Second, the structure of the interview may have privileged Computational ways of thinking. To minimize feelings of frustration and to smooth the way for students to produce as much interesting mathematics as possible, we gave students the concrete numerical vectors fairly early on in the interview, which may have led students to more Computational thinking than their natural inclination. We could well have waited until later to provide the concrete vectors, and pushed harder for non-numeric solutions to the problem.

It is also possible that our students have not yet developed the ability to use Geometric thinking in higher-dimensional contexts. Framing the Michelle problem in R 4 may have precluded this mode of thinking. We could have explored this possibility by asking them to re-situate the problem in R 3.

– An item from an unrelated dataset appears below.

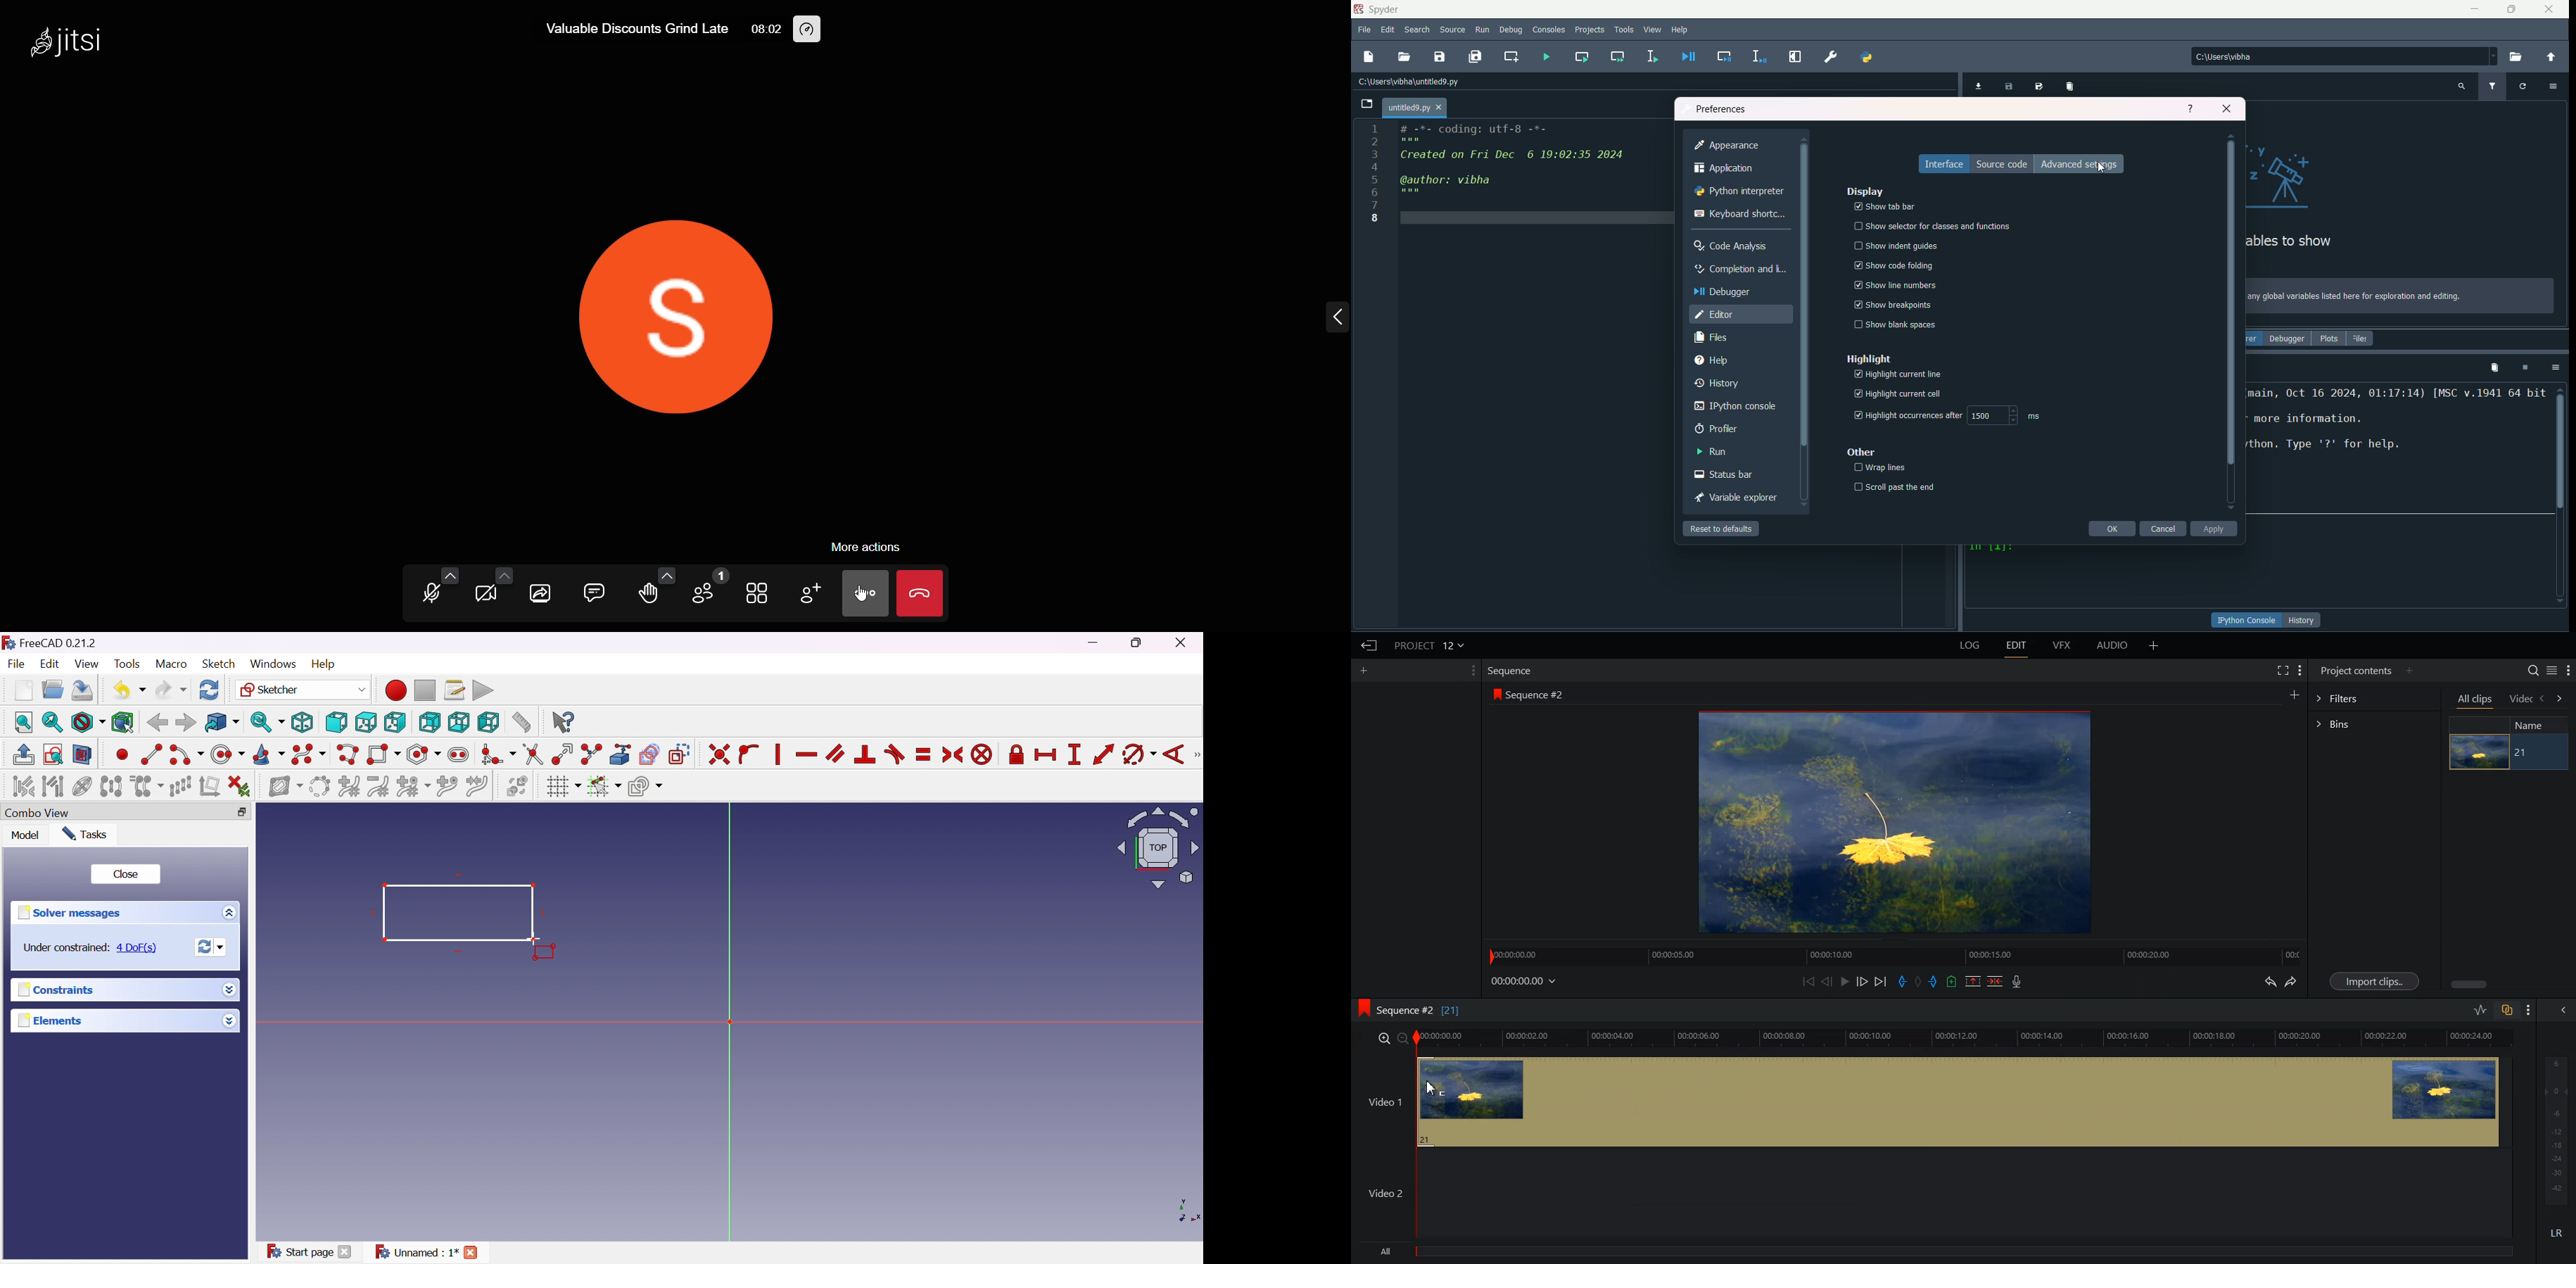 The width and height of the screenshot is (2576, 1288). Describe the element at coordinates (1511, 56) in the screenshot. I see `create new cell` at that location.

We had hoped to investigate students’ use of multiple modes of thinking, and the nature of the coordination or interaction between them. What are the “boundaries” between the modes and how should thinking near these boundaries be characterized? What can prompt students to switch modes, and how do insights obtained in one mode affect thinking in another? Do difficulties in coordinating representations between different modes outweigh the benefits obtained from flexibility? These questions cannot be answered with the data we have reported in this paper, and thus remain for future work. The interview protocol may need to be redesigned to provide more opportunities for students to switch modes of thinking, or include questions that actually prompt such a switch.

We may recommend a few pedagogical implications of our work. First, the success of students in constructing Computational justifications by analysis of algorithm (and the frequent presentation of such proofs in linear algebra textbooks) may imply that instructors should foreground this technique in classes with a proof component. Textbooks normally justify each new algorithm with a proof that it does compute what it claims to compute, and the structure of such proofs could be emphasized. Other uses of the technique, such as the proof by row-reduction that a linearly independent set in R n contains at most n vectors, could be highlighted. Second, our results suggest that instructors may wish to adopt a more positive orientation toward computational and procedural thinking in general, notice when their students are using it productively, and help them grow more expert-like in the ways they use it. In particular, instructors may be more explicit about the notions of framing and metacognition. Students could be encouraged to anticipate the output of an algorithm they employ, monitor its steps as it progresses to check consistency with expectations, and consider an Abstract or Geometric viewpoint for making sense of unexpected results.

Finally, our data imply that Computational reasoning in linear algebra is an opportunity for students to develop and utilize deep procedural knowledge (Baroody et al. 2007). While not all Computational reasoning is particularly deep, and while our sample is composed of students in a high-achieving population and is therefore not representative of the general population of linear algebra students, our results are an existence proof. Our students’ use of procedural elements such as framing and reverse-engineering in the service of activities such as strategy generation, justification, and troubleshooting is evidence that linear algebra students can, perhaps with appropriate scaffolding from their instructors, use Computational reasoning in ways that blend procedural and conceptual knowledge. Our data contain many examples of what the sophisticated blending of procedural and conceptual knowledge might look like. We hope that other researchers and practitioners will join us in recognizing and researching productive ways students might develop and use deep procedural knowledge.